New vaccine investments key to future pandemic fight – Quince

The UK is to pump millions of pounds into four new research facilities as its minster with responsibility for global health warned the world needed to work together if it was to be ready to fight the next pandemic.

Will Quince (pic) was speaking as the secretary general of ASEAN trade block, visited the UK along with a delegation of health and scientific experts.

Quince said: “In 2021, the UK became ASEAN’s first new dialogue partner in a quarter of a century. And since then, our relationship has continued to grow in confidence and in strength, because we share a vision of a free, open and stable Indo-Pacific region, governed by the rule of law.

“And the UK wants to play the fullest possible role in advancing that vision, drawing on the best of British expertise in finance, regulation, and healthcare. That’s why we applied to join the ASEAN Regional Forum.

“And it’s why we’re committed to working with ASEAN to meet the challenges of the 21st century, from climate change to global health, and harnessing AI’s potential.”

Quince said that the leading scientific minds and industry partners from Britain and ASEAN remained committed to finding solutions.

“Not just to current health challenges, but also those facing future generations – from pandemics to the impact of a changing climate on our health systems,” He said. “As a health minister, I’ve got a front row seat to see the benefits our joint efforts will deliver for our people.

“I know investing in global health research isn’t just good for my country – it benefits the peoples of South-East Asia, and the world. And we all know it’s the only way we’ll prevent the next global health crisis.”

Quince explained the UK’s Newton Fund has supported over 70 research teams to conduct crucial research on strategic areas like antimicrobial resistance, meningitis and COVID-19. And through the Fleming Fund, the Department of Health department has invested £265 million, supporting countries around the globe to generate, share, and use data on antimicrobial resistance (AMR).

“I’m proud this is the world’s single largest aid investment in AMR surveillance,” he continued. “It will continue to bolster our partnership with at least four ASEAN member states.

“But this is just the beginning. I’m proud to announce we’re investing more than £30 million of aid in four new vaccine manufacturing research hubs through the UK Vaccine Network. This will build partnerships between British universities and global vaccine developers.

“And that includes creating a dedicated UK-South East Asia Vaccine Manufacturing Hub, in a partnership between the University of Sheffield and twelve ASEAN partner institutions.

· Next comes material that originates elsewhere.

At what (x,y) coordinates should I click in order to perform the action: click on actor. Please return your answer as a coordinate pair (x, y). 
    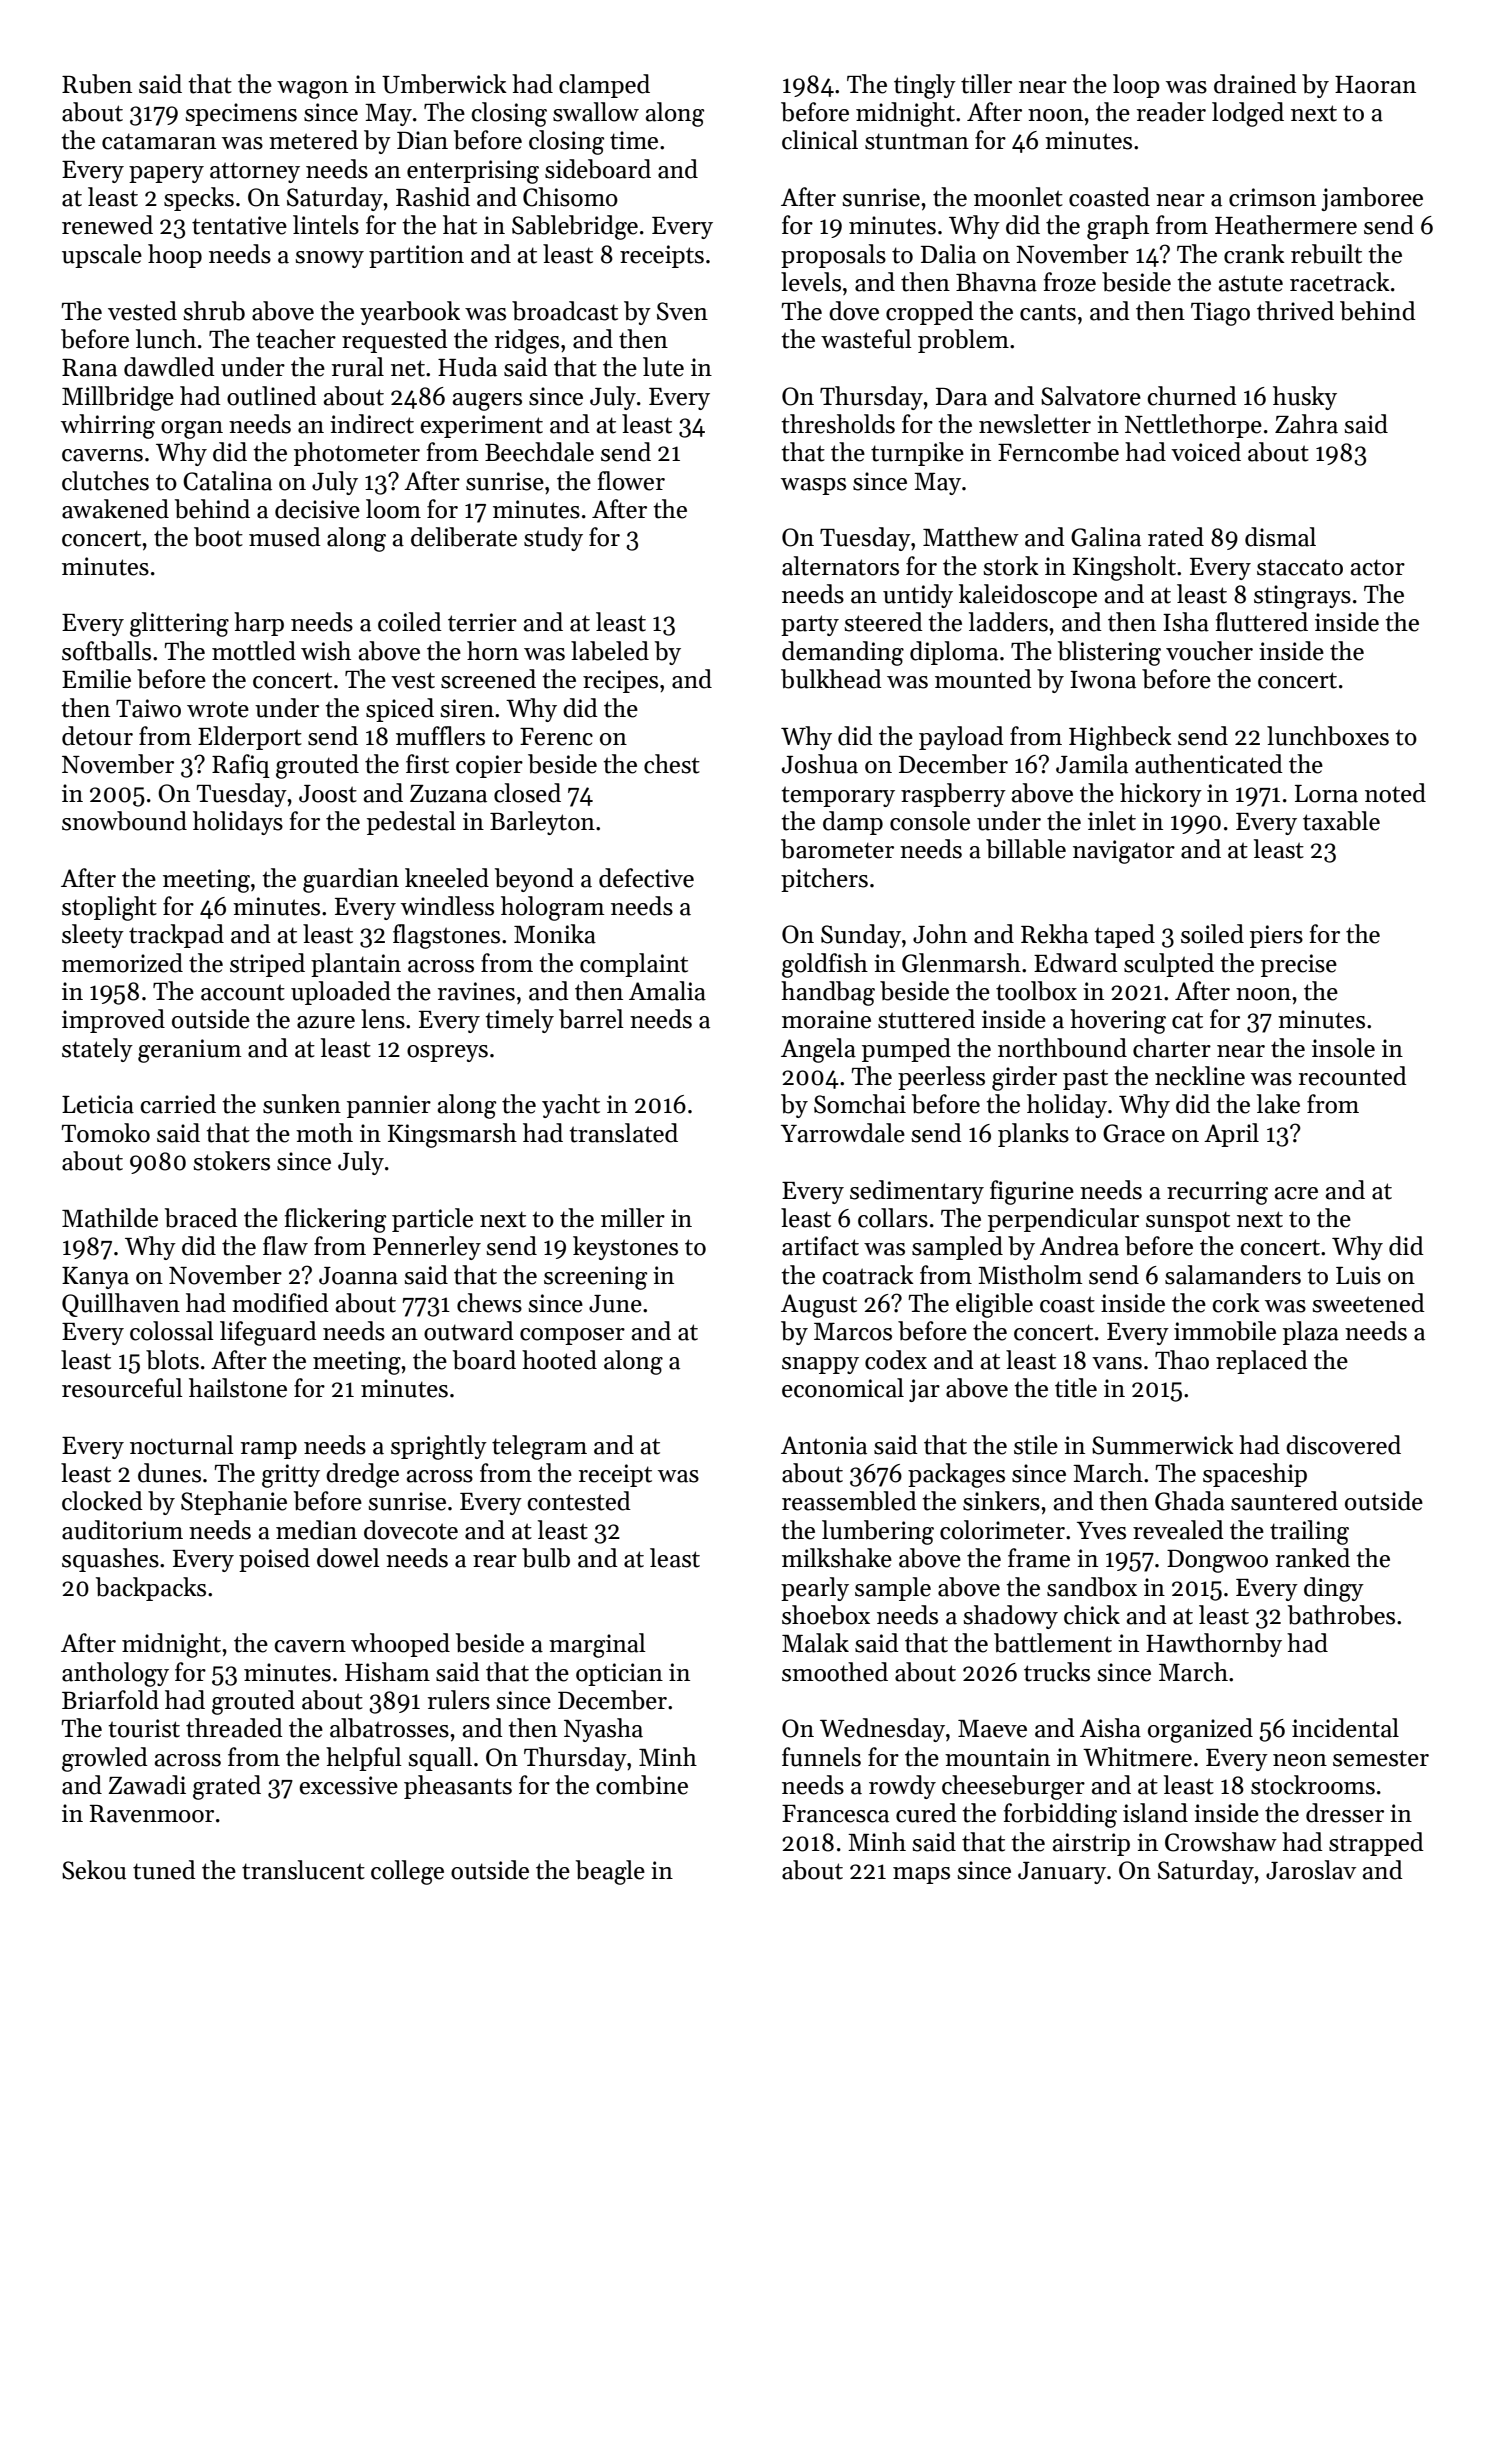
    Looking at the image, I should click on (1378, 567).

“So that if another pandemic strikes, lifesaving vaccines will be more readily available across South-East Asia and the world.

“And that’s not all. We’re also working closely with our friends in the Secretariat to develop a new programme: the ASEAN-UK Health Security Partnership. This will bring the full force of our expertise to bear in tackling shared global health challenges.”

Qince concluded: “The measures we’re announcing will help our countries tackle future pandemics, boost research into vaccines, and reduce deaths from infectious diseases.”